Request 1 –
Answer these from the Alertmanager routing guide, one per line:
(a) Which Alertmanager versions does it reference?
(b) What typical value does it give for group_interval?
(c) Which four operators does it list for matchers?
Request 2 –
Print everything in the Alertmanager routing guide from "This guide builds" down to "covered in step 1.".
Request 3 –
Does the Alertmanager routing guide support each statement below? Answer yes or no and quote the words that decide it.
(a) The match and match_re maps are deprecated.
(b) Alerts walk down the routing tree breadth-first.
(c) repeat_interval governs re-sending a notification for a group whose contents have not changed.

┌─ Selected text

Observability Multi-Cloud

Designing Alertmanager Routing Trees: Grouping, Inhibition, Silences, and Dedup

Prometheus decides what is wrong. Alertmanager decides who hears about it, when, and how loudly. That second job is where most teams lose the plot: a flat list of receivers, no grouping, inhibition rules that suppress the wrong things, and a config nobody dares touch because there is no way to test it. The result is the same failure mode as bad threshold tuning - too many pages or too few - except now it is a routing problem, not a query problem.

This guide builds an Alertmanager configuration the way you would build any other piece of production infrastructure: as a tree you can reason about, with rules that compose, and a CI gate that fails before a typo silences your database alerts. We will go through the anatomy of a route, construct a real team-to-receiver tree, wire up inhibition and time-based muting, integrate PagerDuty and Slack, run it in HA, and validate the whole thing with amtool.

Versions referenced: Alertmanager 0.27/0.28. The schema below is stable across that range; the one moving target is matchers, covered in step 1.

1. Anatomy of a route

Every alert that arrives from Prometheus enters at the top of a single routing tree and walks down it depth-first. A route node has two responsibilities: decide whether an alert matches it, and if so, control how matching alerts are batched and how often they re-notify.

route:
  receiver: default-receiver        # fallback if nothing more specific matches
  group_by: ['alertname', 'cluster', 'service']
  group_wait: 30s
  group_interval: 5m
  repeat_interval: 4h
  routes:
    - matchers:
        - team = payments
      receiver: payments-slack

The four timing knobs are the part people get wrong, so be precise about what each one does:

Parameter What it controls Typical value
group_by The label set that defines a notification group. Alerts sharing these label values are batched into one notification. ['alertname', 'cluster', 'service']
group_wait How long to wait after the first alert in a new group arrives, before sending, so siblings can join the same notification. 30s
group_interval Minimum time before sending an updated notification for a group that already fired (e.g. a new alert joined the group). 5m
repeat_interval How long before re-sending a notification for a group whose contents have not changed (the “you still have an open page” reminder). 3h to 4h

Two non-obvious rules:

Matchers, not match

Older configs used match (equality) and match_re (regex) maps. Those are deprecated. Use the matchers list with the PromQL-style operators:

matchers:
  - severity =~ "critical|page"     # regex match
  - team = payments                 # exact match
  - environment != staging          # negative match

Operators are =, !=, =~, !~. Quote the value when it contains regex metacharacters or spaces. If you are migrating, run amtool config routes (step 7) after the change - a silently mis-parsed matcher is the classic way to drop alerts on the floor.

└─
┌─ Data provided

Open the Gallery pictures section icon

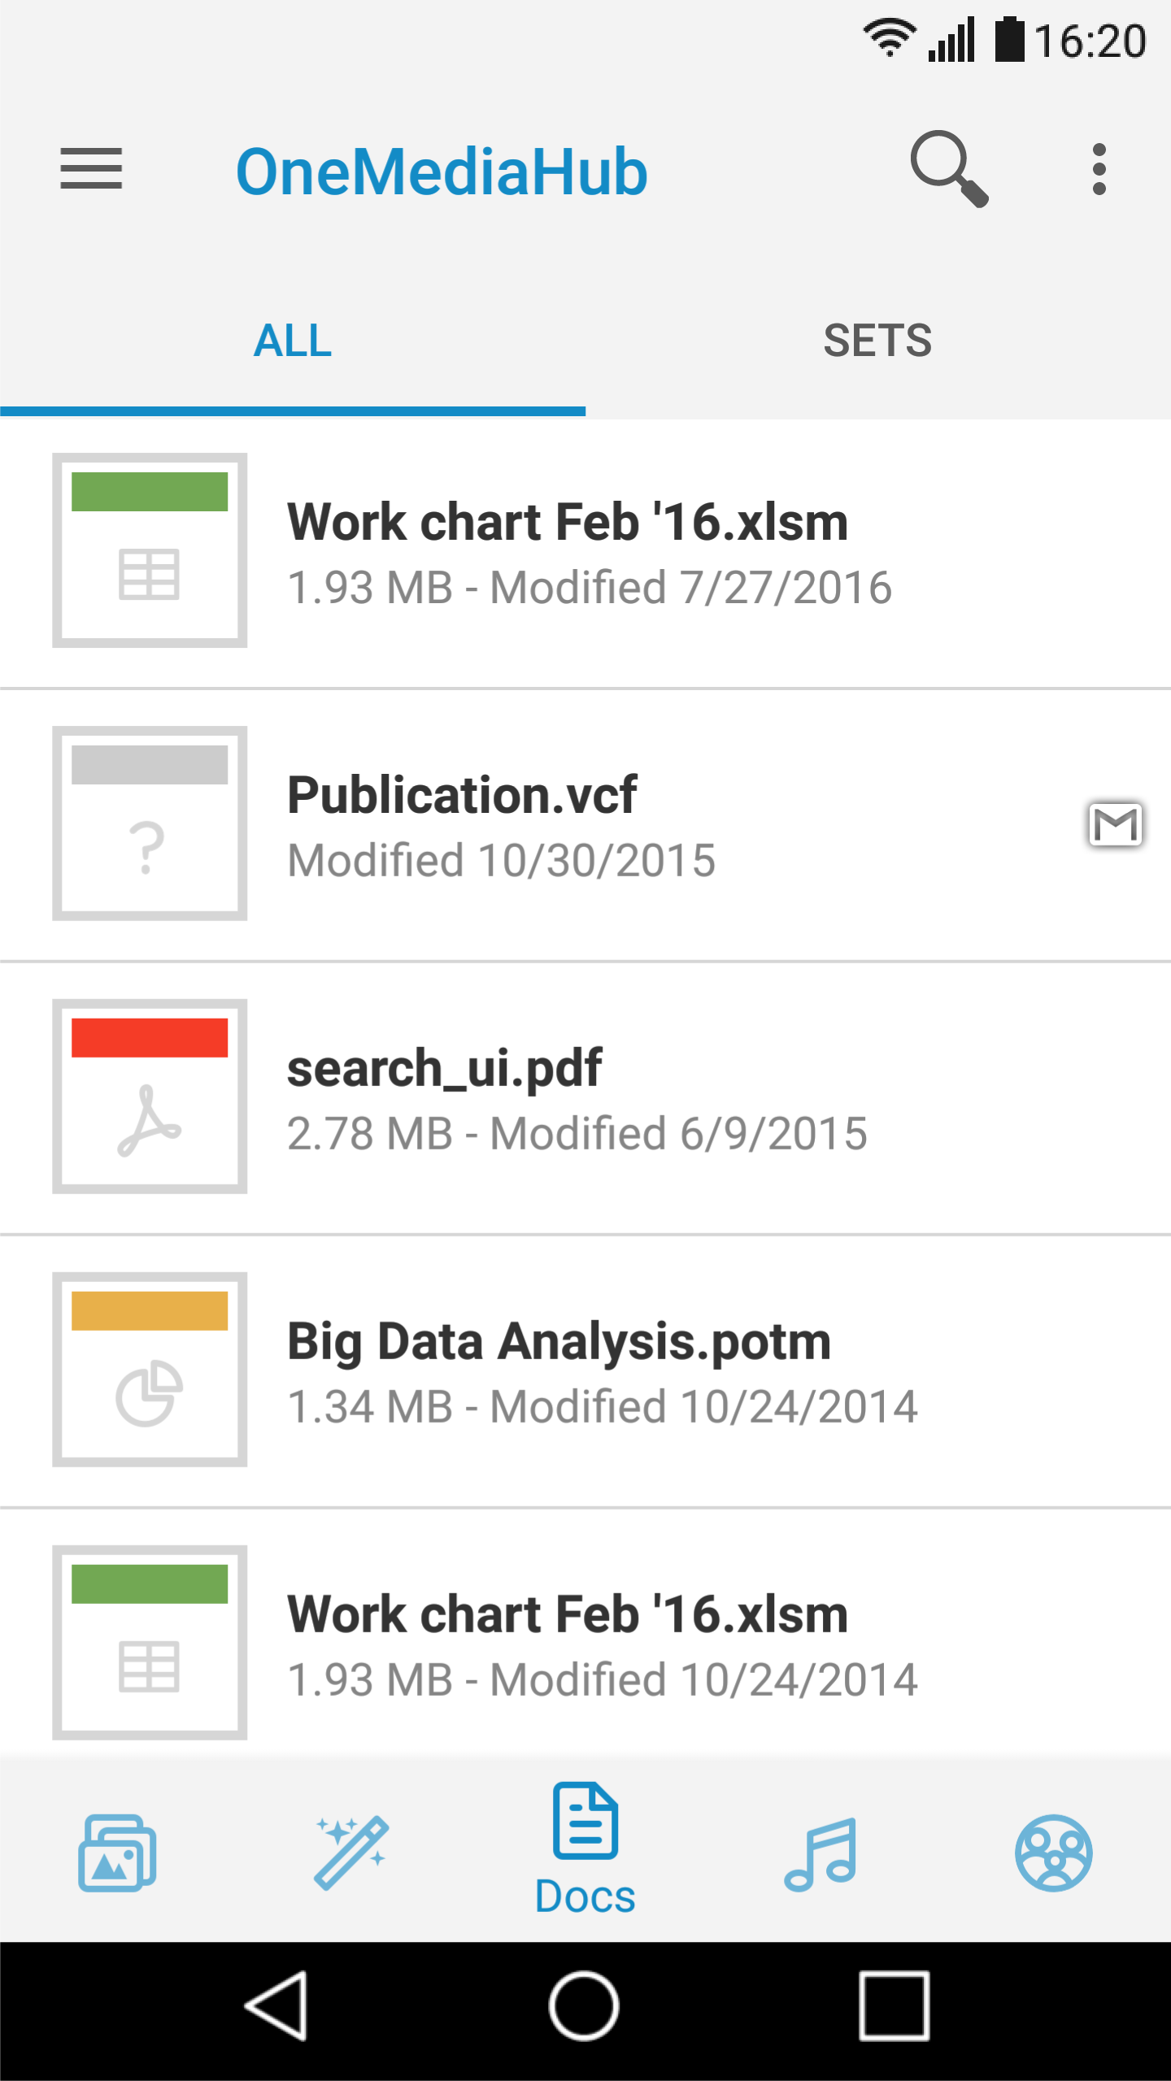pos(117,1853)
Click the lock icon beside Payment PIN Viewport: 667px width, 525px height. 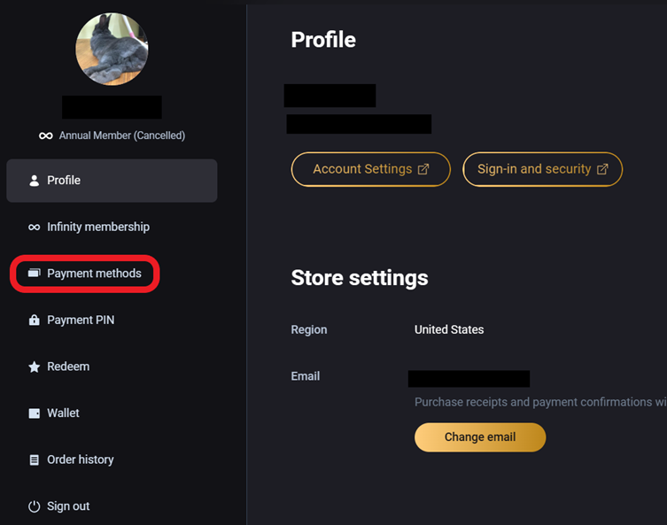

└─

Final answer 1 –
(a) Alertmanager 0.27/0.28
(b) 5m
(c) =, !=, =~, !~

Final answer 2 –
This guide builds an Alertmanager configuration the way you would build any other piece of production infrastructure: as a tree you can reason about, with rules that compose, and a CI gate that fails before a typo silences your database alerts. We will go through the anatomy of a route, construct a real team-to-receiver tree, wire up inhibition and time-based muting, integrate PagerDuty and Slack, run it in HA, and validate the whole thing with amtool.

Versions referenced: Alertmanager 0.27/0.28. The schema below is stable across that range; the one moving target is matchers, covered in step 1.

Final answer 3 –
(a) Yes: "Those are deprecated."
(b) No: "walks down it depth-first"
(c) Yes: "How long before re-sending a notification for a group whose contents have not changed"